Nein, denn das Wohngeld ist nicht Bestandteil des Grundeinkommens (wie andere Sonderbedarfe auch nicht), das bekommen alle in Abhängigkeit von die Mietkosten, die mit ihrem Einkommen unterhalb einer bestimmten Grenze liegen.
Auch wenn wohl niemand den Erstwohnsitz so häufig wechselt wie die Unterwäsche und der Erstwohnsitz ja eh gemeldet werden muss, diese Form der Bedürftigkeitsprüfung also sozusagen vollautomatisch im System eh mitläuft, insofern auch antragslos vollautomatisch als Bestandteil eines bGE je nach Erstwohnsitz ausgeschüttet werden könnte, ist sie m. E. aus der Sicht des Individuums dennoch lästig. Vor jedem Umzug müssten zumindest einkommensarme Menschen recherchieren, wie das regionale Wohngeld der Zielregion konzipiert ist. Gut, das muss kein gigantischer Aufwand sein, man könnte per Gesetz ja z. B. den Vermietern aufdrücken, bei Angaben zur Miethöhe zugleich auch die regionale Wohngeldhöhe anzugeben, so dass der Aufwand da gegen null ginge. Ich find's einfach nicht pure, es bliebe eine Bedürftigkeitsprüfung, es wäre nicht egalitär. Mindestens für meinen Vorschlag, bGE einfach über Geldmengenerhöhung zu finanzieren, wäre diese Nicht-Egalität ein Problem. Wieso sollen denn die Vermieter in teuren Mietregionen mehr Knete vom Staat erhalten als die Vermieter in billigen Mietregionen? Bei einem egalitären bGE mit egalitärem Wohngeldanteil ist die Antwort einfach: Weil die Individuen sich dafür entscheiden, in einer teuren Mietregion zu wohnen und entsprechend weniger von ihrem bGE für übrige Zwecke zu haben.

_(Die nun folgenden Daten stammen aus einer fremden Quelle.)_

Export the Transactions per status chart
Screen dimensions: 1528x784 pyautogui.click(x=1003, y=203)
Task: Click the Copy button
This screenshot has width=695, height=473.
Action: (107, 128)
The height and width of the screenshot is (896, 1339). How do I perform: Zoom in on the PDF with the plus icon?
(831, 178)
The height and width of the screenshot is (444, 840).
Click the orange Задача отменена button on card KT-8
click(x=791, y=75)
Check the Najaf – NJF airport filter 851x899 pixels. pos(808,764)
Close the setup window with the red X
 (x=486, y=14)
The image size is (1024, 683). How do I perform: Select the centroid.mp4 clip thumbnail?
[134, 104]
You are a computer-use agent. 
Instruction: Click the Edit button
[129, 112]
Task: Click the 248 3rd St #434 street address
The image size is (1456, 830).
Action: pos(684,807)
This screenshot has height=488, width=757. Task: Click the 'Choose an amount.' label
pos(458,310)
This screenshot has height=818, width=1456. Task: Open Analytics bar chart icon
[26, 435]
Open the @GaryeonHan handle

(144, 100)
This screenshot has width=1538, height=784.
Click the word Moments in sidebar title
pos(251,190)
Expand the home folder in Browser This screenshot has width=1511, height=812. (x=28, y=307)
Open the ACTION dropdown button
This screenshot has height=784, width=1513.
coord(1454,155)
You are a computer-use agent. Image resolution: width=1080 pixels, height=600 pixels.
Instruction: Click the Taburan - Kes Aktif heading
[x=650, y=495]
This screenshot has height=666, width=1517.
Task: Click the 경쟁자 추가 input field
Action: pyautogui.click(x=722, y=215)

Selbst wenn ein regional modifiziertes Wohngeld fair in dem Sinne ausgestaltet wird, dass es in jeder Region vergleichbaren Wohnraum finanziert, hätte es einen entmündigenden Charakter: Den Individuen könnte ihre Wohnlage hinsichtlich der Finanzierung schlicht egal sein, während sie bei einem egalitären bGE gewichten müssten, ob ihnen eine teurere Wohnung z. B. wegen des Standorts wichtiger ist oder eher mehr verfügbares bGE jenseits der Mietkosten.
Wenn ich das richtig sehe, wird Wohngeld und Mietanteil in ALG II heute kommunal finanziert.
Nein, Wohngeld wird vom Bund und Land finanziert; http://www.gesetze-im-internet.de/wogg/__32.html
Was bedeutet, dass Kommunen mit geringer Wirtschaftskraft auf doppelte Weise überproportional belastet werden: weniger Steuereinnahmen und höhere Sozialausgaben. Da ich davon ausgehe, dass wir uns im Zweifelsfall bei der Gegenfinanzierung eines bGE auf Bundes- oder EU-Ebene bewegen (wenn halt nicht auf EZB-Ebene), wäre ein egalitäres bGE mit egalitärer Wohngeldhöhe eine Entlastung von Kommunen mit schwacher ökonomischer Performance. Das wäre ein Nebenaspekt der 'Förderung strukturell abgehängter Regionen'.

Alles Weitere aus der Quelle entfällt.